What to do
Return each line of the records with nothing changed, pictures excepted.

Records drawn from a dataset:
◆ ◆ ◆

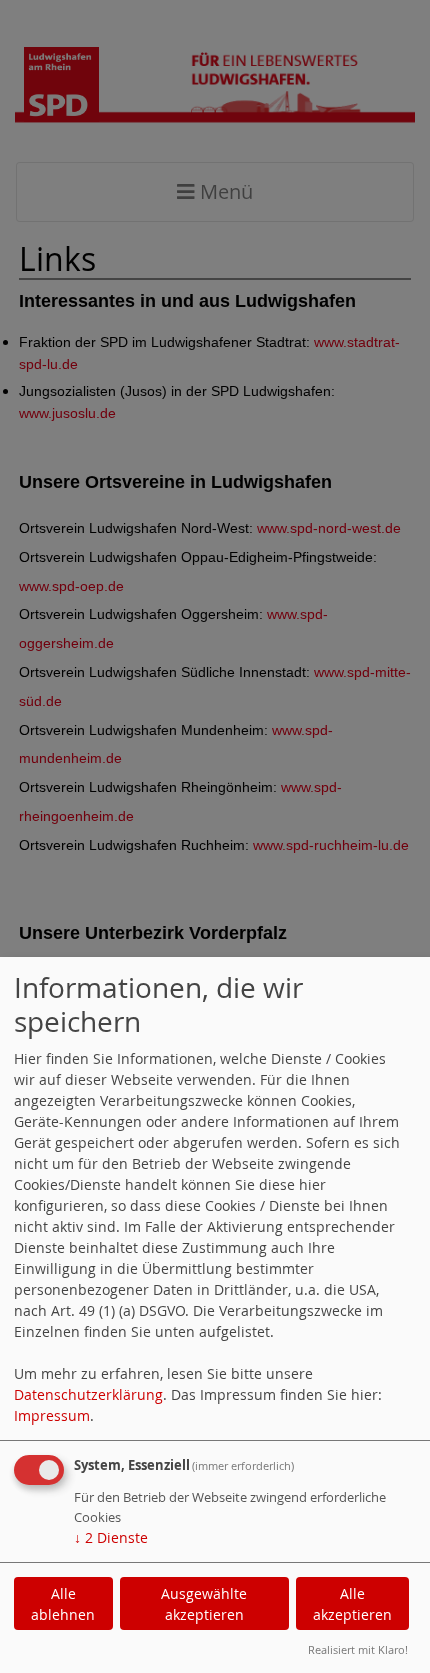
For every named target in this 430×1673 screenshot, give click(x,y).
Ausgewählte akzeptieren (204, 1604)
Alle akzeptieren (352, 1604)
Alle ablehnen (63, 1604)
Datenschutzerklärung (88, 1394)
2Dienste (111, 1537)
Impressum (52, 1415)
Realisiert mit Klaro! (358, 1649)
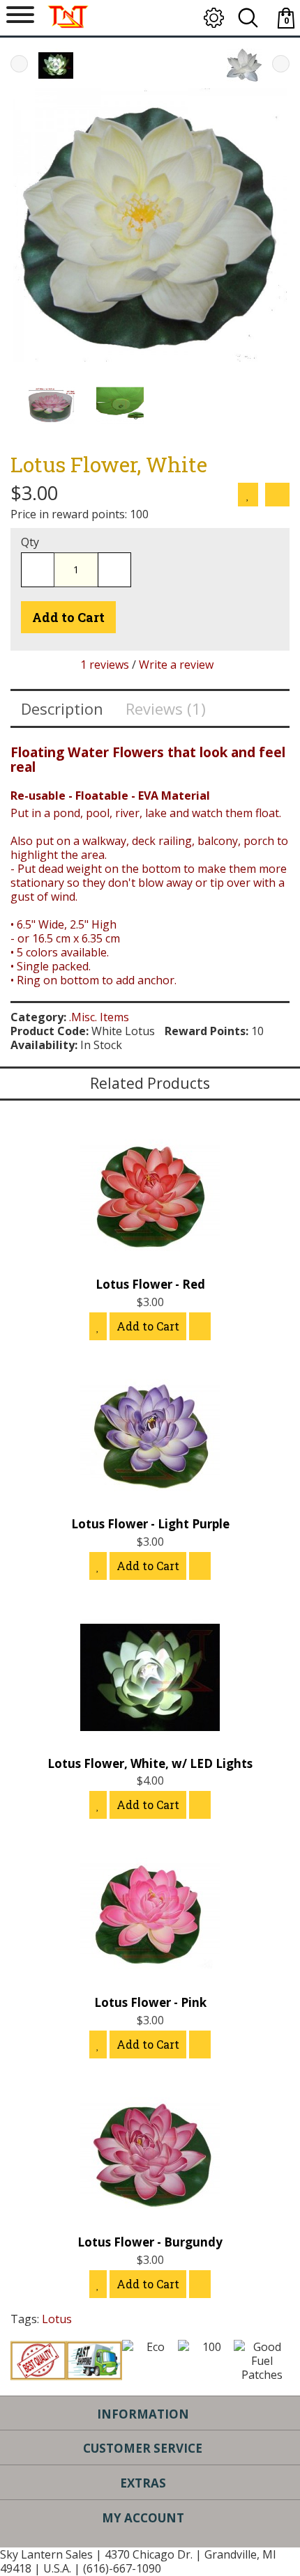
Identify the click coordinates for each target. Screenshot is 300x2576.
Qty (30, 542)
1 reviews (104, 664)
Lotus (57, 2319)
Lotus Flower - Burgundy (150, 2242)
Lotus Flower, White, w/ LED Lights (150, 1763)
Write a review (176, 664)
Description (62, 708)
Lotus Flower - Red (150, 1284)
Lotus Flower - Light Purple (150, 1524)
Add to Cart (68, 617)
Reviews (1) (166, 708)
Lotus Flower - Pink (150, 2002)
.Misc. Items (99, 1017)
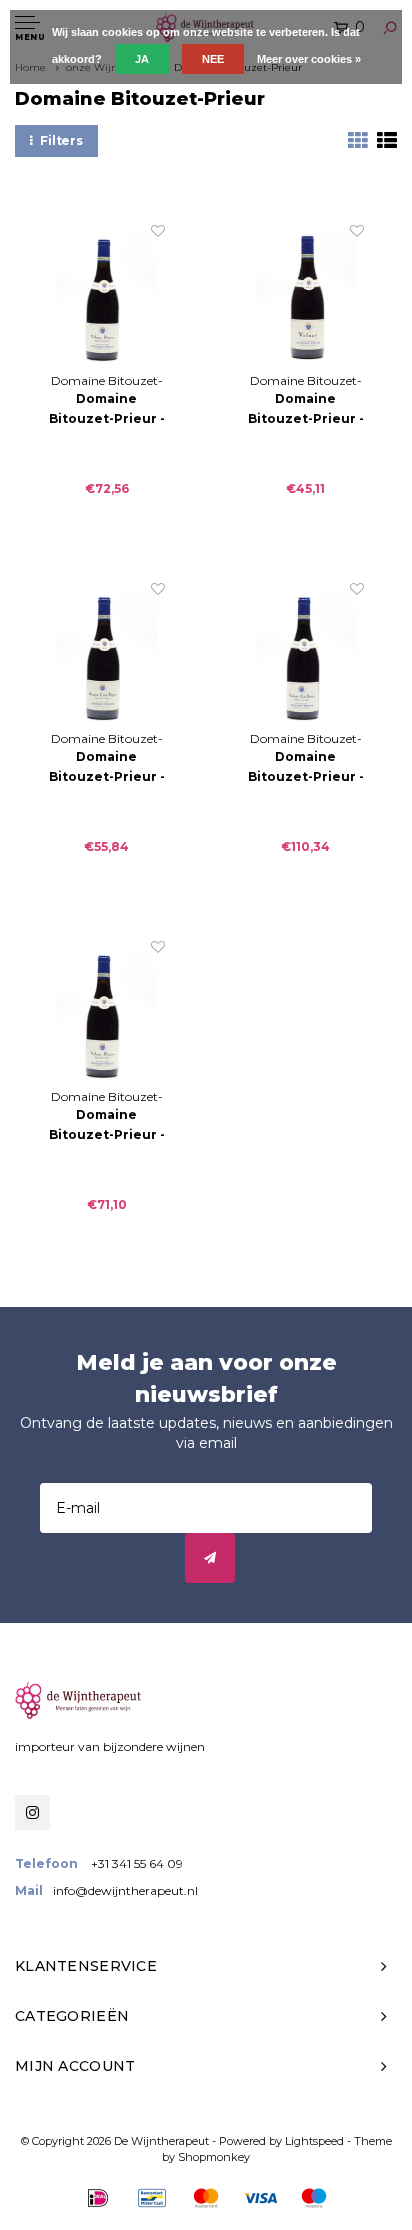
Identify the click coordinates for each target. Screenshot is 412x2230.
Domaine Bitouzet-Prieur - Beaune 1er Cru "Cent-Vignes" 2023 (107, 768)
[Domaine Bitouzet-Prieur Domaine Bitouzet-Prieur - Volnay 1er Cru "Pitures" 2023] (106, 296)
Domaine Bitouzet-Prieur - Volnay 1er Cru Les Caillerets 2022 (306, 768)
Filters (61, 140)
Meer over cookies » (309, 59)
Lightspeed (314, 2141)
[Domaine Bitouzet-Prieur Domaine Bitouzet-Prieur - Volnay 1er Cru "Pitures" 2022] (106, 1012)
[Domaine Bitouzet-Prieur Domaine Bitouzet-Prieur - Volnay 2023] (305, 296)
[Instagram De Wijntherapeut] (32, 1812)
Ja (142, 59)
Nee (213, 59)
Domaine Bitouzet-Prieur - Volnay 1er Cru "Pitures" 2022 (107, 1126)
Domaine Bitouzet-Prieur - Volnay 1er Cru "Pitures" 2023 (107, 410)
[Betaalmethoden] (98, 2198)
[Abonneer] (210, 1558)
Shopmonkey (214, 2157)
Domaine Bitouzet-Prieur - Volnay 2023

◆ ◆ ◆

Reply
For every named target in this 430×1673 screenshot, give click(x,y).
Ausgewählte akzeptieren (204, 1604)
Alle akzeptieren (352, 1604)
Alle ablehnen (63, 1604)
Datenschutzerklärung (88, 1394)
2Dienste (111, 1537)
Impressum (52, 1415)
Realisiert mit Klaro! (358, 1649)
Identify the click coordinates for each target. Screenshot is 300x2576.
Qty (30, 542)
1 reviews (104, 664)
Lotus (57, 2319)
Lotus Flower - Burgundy (150, 2242)
Lotus Flower, White, w/ LED Lights (150, 1763)
Write a review (176, 664)
Description (62, 708)
Lotus Flower - Red (150, 1284)
Lotus Flower - Light Purple (150, 1524)
Add to Cart (68, 617)
Reviews (1) (166, 708)
Lotus Flower - Pink (150, 2002)
.Misc. Items (99, 1017)
Identify the click coordinates for each target. Screenshot is 412x2230.
Domaine Bitouzet-Prieur - Beaune 1er Cru "Cent-Vignes" 2023 (107, 768)
[Domaine Bitouzet-Prieur Domaine Bitouzet-Prieur - Volnay 1er Cru "Pitures" 2023] (106, 296)
Domaine Bitouzet-Prieur - Volnay 1er Cru Les Caillerets 2022 (306, 768)
Filters (61, 140)
Meer over cookies » (309, 59)
Lightspeed (314, 2141)
[Domaine Bitouzet-Prieur Domaine Bitouzet-Prieur - Volnay 1er Cru "Pitures" 2022] (106, 1012)
[Domaine Bitouzet-Prieur Domaine Bitouzet-Prieur - Volnay 2023] (305, 296)
[Instagram De Wijntherapeut] (32, 1812)
Ja (142, 59)
Nee (213, 59)
Domaine Bitouzet-Prieur - Volnay 1er Cru "Pitures" 2022 (107, 1126)
Domaine Bitouzet-Prieur - Volnay 1er Cru "Pitures" 2023 (107, 410)
[Betaalmethoden] (98, 2198)
[Abonneer] (210, 1558)
Shopmonkey (214, 2157)
Domaine Bitouzet-Prieur - Volnay 2023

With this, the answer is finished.